Hay un célebre chiste de Foucault en ¿Qué es un autor?, en el que se pregunta si un papelito privado de un escritor, una notita que dice “no olvidar llevar la ropa a la tintorería” debería formar parte de sus obras completas. Mucho se ha escrito sobre ese texto, pero curiosamente poco y nada sobre la historia de ese papelito, y sobre la historia de otros papelitos semejantes. Y, sin embargo, la literatura y la experiencia de la lectura están hechas de esos papelitos, de viejos subrayados, de mensajes cifrados y marcas del pasado.
Una vez, en una librería de viejos en Madrid llamada La pelirroja, encontré dos libros llenos de anotaciones y subrayados: Poemas 1934-1952, de Dylan Thomas, en la edición de Visor, y una antología de Allen Ginsberg, en la editorial argentina Ediciones del Mediodía, traducida por Marcelo Covián. Casi que los compré sólo por las marcas que tenía. En el libro de Ginsberg, bajo un poema que comienza diciendo: “Esta noche todo está bien… Qué / futuro terrible. Tengo 23 años, / año del cumpleaños de acero”, alguien escribió: “De Carlos. Madre Coraje, 1971-1975”. Es evidente que hay una cita a la obra de Brecht, y a una puesta teatral que posiblemente haya ocurrido en esos años en Buenos Aires. ¿Pero qué más? ¿Qué otra historia se oculta en esa frase? Imposible saberlo: ninguna semiología salvaje, ninguna hermenéutica radical jamás podrá develarlo. Es extraño, pero la poesía de Ginsberg apunta a todo lo contrario; a decirlo todo, a exhibirlo todo, a suspender todo misterio y, por lo tanto, el inefable misterio, el verdadero encanto del libro se encuentra en otro lado, en esa nota al pasar, en esa frase perdida entre la letra impresa y el margen de la página.

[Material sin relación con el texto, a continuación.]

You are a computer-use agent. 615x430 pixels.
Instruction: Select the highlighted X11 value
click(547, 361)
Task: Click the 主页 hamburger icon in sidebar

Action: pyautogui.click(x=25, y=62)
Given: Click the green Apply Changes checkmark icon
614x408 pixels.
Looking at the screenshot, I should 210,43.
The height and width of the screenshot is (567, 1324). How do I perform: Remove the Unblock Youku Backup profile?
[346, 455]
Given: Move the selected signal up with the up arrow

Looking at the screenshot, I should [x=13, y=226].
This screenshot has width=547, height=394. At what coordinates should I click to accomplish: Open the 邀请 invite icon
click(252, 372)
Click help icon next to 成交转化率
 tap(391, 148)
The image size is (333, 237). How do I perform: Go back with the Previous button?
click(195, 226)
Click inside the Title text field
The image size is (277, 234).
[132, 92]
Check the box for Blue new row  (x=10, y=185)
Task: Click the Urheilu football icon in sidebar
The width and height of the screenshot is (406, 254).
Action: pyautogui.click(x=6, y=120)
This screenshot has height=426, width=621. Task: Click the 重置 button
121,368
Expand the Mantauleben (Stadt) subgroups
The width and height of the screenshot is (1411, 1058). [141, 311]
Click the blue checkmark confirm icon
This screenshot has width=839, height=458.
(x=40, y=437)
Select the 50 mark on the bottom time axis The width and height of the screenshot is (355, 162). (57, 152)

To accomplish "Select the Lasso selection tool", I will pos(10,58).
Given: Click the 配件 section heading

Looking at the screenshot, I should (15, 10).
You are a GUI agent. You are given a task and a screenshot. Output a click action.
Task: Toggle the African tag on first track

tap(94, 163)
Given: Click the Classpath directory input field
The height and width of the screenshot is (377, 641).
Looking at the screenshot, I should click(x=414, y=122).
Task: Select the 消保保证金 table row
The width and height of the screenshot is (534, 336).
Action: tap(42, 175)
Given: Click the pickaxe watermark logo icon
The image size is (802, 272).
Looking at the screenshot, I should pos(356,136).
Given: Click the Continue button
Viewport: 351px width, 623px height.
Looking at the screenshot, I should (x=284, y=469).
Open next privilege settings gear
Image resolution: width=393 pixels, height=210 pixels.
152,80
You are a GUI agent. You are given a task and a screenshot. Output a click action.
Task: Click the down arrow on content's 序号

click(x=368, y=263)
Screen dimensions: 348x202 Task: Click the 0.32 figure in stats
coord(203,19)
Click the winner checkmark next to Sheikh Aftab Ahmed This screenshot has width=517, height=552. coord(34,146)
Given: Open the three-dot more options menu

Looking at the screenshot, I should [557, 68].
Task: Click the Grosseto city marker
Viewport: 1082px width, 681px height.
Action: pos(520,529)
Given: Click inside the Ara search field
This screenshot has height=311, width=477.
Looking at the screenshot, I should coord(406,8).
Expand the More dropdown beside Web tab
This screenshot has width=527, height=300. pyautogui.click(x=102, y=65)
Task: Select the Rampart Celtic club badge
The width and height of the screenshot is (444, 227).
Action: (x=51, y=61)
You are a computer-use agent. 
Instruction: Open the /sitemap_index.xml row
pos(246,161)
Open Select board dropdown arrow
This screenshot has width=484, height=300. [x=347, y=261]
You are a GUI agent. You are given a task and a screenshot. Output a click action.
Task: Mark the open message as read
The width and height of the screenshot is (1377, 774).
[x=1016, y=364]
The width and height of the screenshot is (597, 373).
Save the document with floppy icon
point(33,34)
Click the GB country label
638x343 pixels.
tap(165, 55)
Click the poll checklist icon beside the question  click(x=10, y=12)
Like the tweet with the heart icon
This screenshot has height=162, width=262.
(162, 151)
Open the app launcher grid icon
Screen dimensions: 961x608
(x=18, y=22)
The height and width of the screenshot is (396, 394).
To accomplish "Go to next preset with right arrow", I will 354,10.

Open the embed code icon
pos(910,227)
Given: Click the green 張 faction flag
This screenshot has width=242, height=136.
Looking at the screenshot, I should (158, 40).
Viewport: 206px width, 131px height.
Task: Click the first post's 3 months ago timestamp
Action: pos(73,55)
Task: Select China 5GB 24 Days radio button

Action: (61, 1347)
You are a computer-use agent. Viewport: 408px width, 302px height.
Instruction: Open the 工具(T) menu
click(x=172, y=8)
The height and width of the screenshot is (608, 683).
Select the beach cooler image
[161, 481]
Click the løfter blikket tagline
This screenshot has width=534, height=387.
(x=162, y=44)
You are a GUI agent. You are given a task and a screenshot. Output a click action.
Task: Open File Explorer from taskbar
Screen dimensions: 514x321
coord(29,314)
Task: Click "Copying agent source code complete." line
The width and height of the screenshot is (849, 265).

Debo decir que nunca fui un admirador de Ginsberg, aunque reconozco a Aullido como un gran poema. Dentro esa generación me gusta más Ferlinghetti. Su equivalente a Aullido es un largo poema llamado Autobiografía, donde repite el mismo tono entre testimonial, perplejo y combativo del poema de Ginsberg, también sostenido en una primera persona que no duda de su autoridad (quizás allí resida todo el problema de la poesía beat). Sin embargo, hay algunos pequeños pasajes del poema de Ferlinghetti que son maravillosos, momentos en los que vacila e introduce reflexiones cotidianas: “Los perros son los verdaderos observadores / que pasean arriba y abajo del mundo”. U otros donde afirma: “Soy un completo misterio para mis mejores amigos”. Quizás en esas afirmaciones laterales, que contradicen el sentido general del texto, se encuentre lo mejor de la poesía de Ferlinghetti (no sé por qué, pero en general tienden a gustarme las frases que contradicen el sentido general de cualquier texto). Sin embargo, es extraño que me gusten esas frases, porque si de algo desconfío es del uso del misterio para definir la poesía. Apelar al misterio para describir al poema es olvidar la materialidad de las palabras: un poema está hecho tan sólo de palabras, una debajo de la otra, y no mucho más que eso.
En el libro de Thomas, las marcas eran aún más banales, leves e inexpresivas (y por eso más interesantes). Apenas unos círculos rodeando algunos nombres propios en el prólogo: Eliot, Auden, Jack Spicer (esto me recuerda uno de los perfectos poemas de amor de Spicer: “Hay verdadera pena en no tenerte, así como hay verdadero dolor en no tener poesía / No totalmente como consuelo, solución, fin a todas la tragedias menores / pero en cualquier caso (poesía o tú)/como compañeros de cama. / Contra la corriente de los rododendros y otras imágenes que no hemos visto juntos / He visto tus labios cerrados y llego transpirando a casa”). Con el paso del tiempo, he llegado a pensar que quienes marcan los libros no lo hacen para ellos mismos. Sin saberlo, lo hacen para los demás. Tiene razón Foucault: nunca un papelito extraviado va a llegar a integrar las obras completas, pero no por ser un texto menor sino por no pertenecer al autor; por pertenecer al futuro, a la lectura, al malentendido o a la pasión.